## WHAT IS EXPECTED
Reproduce the material below, changing "Contact Us" to "Get in Touch" and keeping every other line the same.

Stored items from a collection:
+--

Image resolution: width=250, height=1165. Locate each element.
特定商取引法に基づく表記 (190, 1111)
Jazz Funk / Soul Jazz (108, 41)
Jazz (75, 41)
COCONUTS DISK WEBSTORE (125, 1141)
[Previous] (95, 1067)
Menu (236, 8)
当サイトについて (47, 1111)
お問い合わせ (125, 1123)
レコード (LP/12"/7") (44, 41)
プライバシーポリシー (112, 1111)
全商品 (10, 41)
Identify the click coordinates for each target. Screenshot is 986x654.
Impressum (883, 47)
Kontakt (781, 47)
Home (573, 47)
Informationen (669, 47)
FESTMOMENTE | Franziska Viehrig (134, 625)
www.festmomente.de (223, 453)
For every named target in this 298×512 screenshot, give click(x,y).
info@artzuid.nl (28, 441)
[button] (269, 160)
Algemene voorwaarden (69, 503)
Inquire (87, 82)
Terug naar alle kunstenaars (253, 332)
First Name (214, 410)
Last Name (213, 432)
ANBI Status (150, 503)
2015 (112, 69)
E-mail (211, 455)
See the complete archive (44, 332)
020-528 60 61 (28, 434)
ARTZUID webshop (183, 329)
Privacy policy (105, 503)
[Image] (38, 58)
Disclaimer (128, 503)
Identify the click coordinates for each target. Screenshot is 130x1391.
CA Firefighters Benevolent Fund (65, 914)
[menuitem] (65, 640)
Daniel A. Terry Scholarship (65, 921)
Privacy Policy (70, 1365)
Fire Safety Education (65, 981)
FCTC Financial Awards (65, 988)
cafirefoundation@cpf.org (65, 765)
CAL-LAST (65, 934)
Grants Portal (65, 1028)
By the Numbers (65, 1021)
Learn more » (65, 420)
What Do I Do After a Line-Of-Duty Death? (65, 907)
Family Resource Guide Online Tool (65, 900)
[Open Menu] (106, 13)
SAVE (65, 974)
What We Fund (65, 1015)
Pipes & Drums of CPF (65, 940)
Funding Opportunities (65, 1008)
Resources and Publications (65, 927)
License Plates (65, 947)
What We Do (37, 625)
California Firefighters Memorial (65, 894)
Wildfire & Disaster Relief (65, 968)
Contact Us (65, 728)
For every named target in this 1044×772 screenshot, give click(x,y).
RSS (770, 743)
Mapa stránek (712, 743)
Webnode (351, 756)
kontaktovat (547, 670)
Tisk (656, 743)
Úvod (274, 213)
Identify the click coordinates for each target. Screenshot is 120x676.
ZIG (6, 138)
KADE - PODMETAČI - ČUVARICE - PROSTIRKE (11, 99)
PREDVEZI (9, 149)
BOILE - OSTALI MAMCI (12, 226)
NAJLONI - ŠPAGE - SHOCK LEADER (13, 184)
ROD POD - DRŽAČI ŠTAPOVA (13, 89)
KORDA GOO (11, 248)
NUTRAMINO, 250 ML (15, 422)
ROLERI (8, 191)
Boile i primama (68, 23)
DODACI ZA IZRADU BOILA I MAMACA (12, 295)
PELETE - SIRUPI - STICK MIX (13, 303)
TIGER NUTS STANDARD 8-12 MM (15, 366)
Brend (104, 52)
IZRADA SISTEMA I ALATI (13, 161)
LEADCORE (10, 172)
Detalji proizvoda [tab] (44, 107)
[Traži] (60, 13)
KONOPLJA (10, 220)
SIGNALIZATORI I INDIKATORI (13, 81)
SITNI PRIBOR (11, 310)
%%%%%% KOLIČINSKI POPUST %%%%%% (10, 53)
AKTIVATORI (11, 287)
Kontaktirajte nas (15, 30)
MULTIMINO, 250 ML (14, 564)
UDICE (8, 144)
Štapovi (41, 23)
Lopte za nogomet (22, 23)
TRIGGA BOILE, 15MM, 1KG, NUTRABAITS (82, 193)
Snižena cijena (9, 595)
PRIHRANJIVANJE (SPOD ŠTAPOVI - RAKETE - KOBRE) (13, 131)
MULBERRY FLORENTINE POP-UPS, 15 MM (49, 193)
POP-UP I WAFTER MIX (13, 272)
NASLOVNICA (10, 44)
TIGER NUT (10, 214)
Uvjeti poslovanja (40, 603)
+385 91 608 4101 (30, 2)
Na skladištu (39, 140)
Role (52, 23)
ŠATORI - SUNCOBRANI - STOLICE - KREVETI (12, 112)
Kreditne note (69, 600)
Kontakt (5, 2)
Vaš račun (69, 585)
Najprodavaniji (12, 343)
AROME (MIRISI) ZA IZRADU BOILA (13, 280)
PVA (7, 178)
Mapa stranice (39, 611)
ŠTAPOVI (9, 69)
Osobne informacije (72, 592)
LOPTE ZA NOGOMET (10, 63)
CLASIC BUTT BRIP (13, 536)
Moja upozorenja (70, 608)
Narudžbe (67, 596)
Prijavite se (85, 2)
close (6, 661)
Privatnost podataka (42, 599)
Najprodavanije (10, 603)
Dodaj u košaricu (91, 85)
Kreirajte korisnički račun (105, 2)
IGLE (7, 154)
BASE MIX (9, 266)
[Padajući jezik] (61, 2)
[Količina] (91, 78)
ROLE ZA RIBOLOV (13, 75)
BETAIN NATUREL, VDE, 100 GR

+--

## FULL SOLUTION
Image resolution: width=250, height=1165. Locate each element.
特定商取引法に基づく表記 (190, 1111)
Jazz Funk / Soul Jazz (108, 41)
Jazz (75, 41)
COCONUTS DISK WEBSTORE (125, 1141)
[Previous] (95, 1067)
Menu (236, 8)
当サイトについて (47, 1111)
お問い合わせ (125, 1123)
レコード (LP/12"/7") (44, 41)
プライバシーポリシー (112, 1111)
全商品 (10, 41)
Identify the click coordinates for each target. Screenshot is 986x654.
Impressum (883, 47)
Kontakt (781, 47)
Home (573, 47)
Informationen (669, 47)
FESTMOMENTE | Franziska Viehrig (134, 625)
www.festmomente.de (223, 453)
For every named target in this 298×512 screenshot, give click(x,y).
info@artzuid.nl (28, 441)
[button] (269, 160)
Algemene voorwaarden (69, 503)
Inquire (87, 82)
Terug naar alle kunstenaars (253, 332)
First Name (214, 410)
Last Name (213, 432)
ANBI Status (150, 503)
2015 (112, 69)
E-mail (211, 455)
See the complete archive (44, 332)
020-528 60 61 (28, 434)
ARTZUID webshop (183, 329)
Privacy policy (105, 503)
[Image] (38, 58)
Disclaimer (128, 503)
Identify the click coordinates for each target. Screenshot is 130x1391.
CA Firefighters Benevolent Fund (65, 914)
[menuitem] (65, 640)
Daniel A. Terry Scholarship (65, 921)
Privacy Policy (70, 1365)
Fire Safety Education (65, 981)
FCTC Financial Awards (65, 988)
cafirefoundation@cpf.org (65, 765)
CAL-LAST (65, 934)
Grants Portal (65, 1028)
By the Numbers (65, 1021)
Learn more » (65, 420)
What Do I Do After a Line-Of-Duty Death? (65, 907)
Family Resource Guide Online Tool (65, 900)
[Open Menu] (106, 13)
SAVE (65, 974)
What We Fund (65, 1015)
Pipes & Drums of CPF (65, 940)
Funding Opportunities (65, 1008)
Resources and Publications (65, 927)
License Plates (65, 947)
What We Do (37, 625)
California Firefighters Memorial (65, 894)
Wildfire & Disaster Relief (65, 968)
Get in Touch (65, 728)
For every named target in this 1044×772 screenshot, give click(x,y).
RSS (770, 743)
Mapa stránek (712, 743)
Webnode (351, 756)
kontaktovat (547, 670)
Tisk (656, 743)
Úvod (274, 213)
Identify the click coordinates for each target. Screenshot is 120x676.
ZIG (6, 138)
KADE - PODMETAČI - ČUVARICE - PROSTIRKE (11, 99)
PREDVEZI (9, 149)
BOILE - OSTALI MAMCI (12, 226)
NAJLONI - ŠPAGE - SHOCK LEADER (13, 184)
ROD POD - DRŽAČI ŠTAPOVA (13, 89)
KORDA GOO (11, 248)
NUTRAMINO, 250 ML (15, 422)
ROLERI (8, 191)
Boile i primama (68, 23)
DODACI ZA IZRADU BOILA I MAMACA (12, 295)
PELETE - SIRUPI - STICK MIX (13, 303)
TIGER NUTS STANDARD 8-12 MM (15, 366)
Brend (104, 52)
IZRADA SISTEMA I ALATI (13, 161)
LEADCORE (10, 172)
Detalji proizvoda [tab] (44, 107)
[Traži] (60, 13)
KONOPLJA (10, 220)
SIGNALIZATORI I INDIKATORI (13, 81)
SITNI PRIBOR (11, 310)
%%%%%% KOLIČINSKI POPUST %%%%%% (10, 53)
AKTIVATORI (11, 287)
Kontaktirajte nas (15, 30)
MULTIMINO, 250 ML (14, 564)
UDICE (8, 144)
Štapovi (41, 23)
Lopte za nogomet (22, 23)
TRIGGA BOILE, 15MM, 1KG, NUTRABAITS (82, 193)
Snižena cijena (9, 595)
PRIHRANJIVANJE (SPOD ŠTAPOVI - RAKETE - KOBRE) (13, 131)
MULBERRY FLORENTINE POP-UPS, 15 MM (49, 193)
POP-UP I WAFTER MIX (13, 272)
NASLOVNICA (10, 44)
TIGER NUT (10, 214)
Uvjeti poslovanja (40, 603)
+385 91 608 4101 (30, 2)
Na skladištu (39, 140)
Role (52, 23)
ŠATORI - SUNCOBRANI - STOLICE - KREVETI (12, 112)
Kreditne note (69, 600)
Kontakt (5, 2)
Vaš račun (69, 585)
Najprodavaniji (12, 343)
AROME (MIRISI) ZA IZRADU BOILA (13, 280)
PVA (7, 178)
Mapa stranice (39, 611)
ŠTAPOVI (9, 69)
Osobne informacije (72, 592)
LOPTE ZA NOGOMET (10, 63)
CLASIC BUTT BRIP (13, 536)
Moja upozorenja (70, 608)
Narudžbe (67, 596)
Prijavite se (85, 2)
close (6, 661)
Privatnost podataka (42, 599)
Najprodavanije (10, 603)
Dodaj u košaricu (91, 85)
Kreirajte korisnički račun (105, 2)
IGLE (7, 154)
BASE MIX (9, 266)
[Padajući jezik] (61, 2)
[Količina] (91, 78)
ROLE ZA RIBOLOV (13, 75)
BETAIN NATUREL, VDE, 100 GR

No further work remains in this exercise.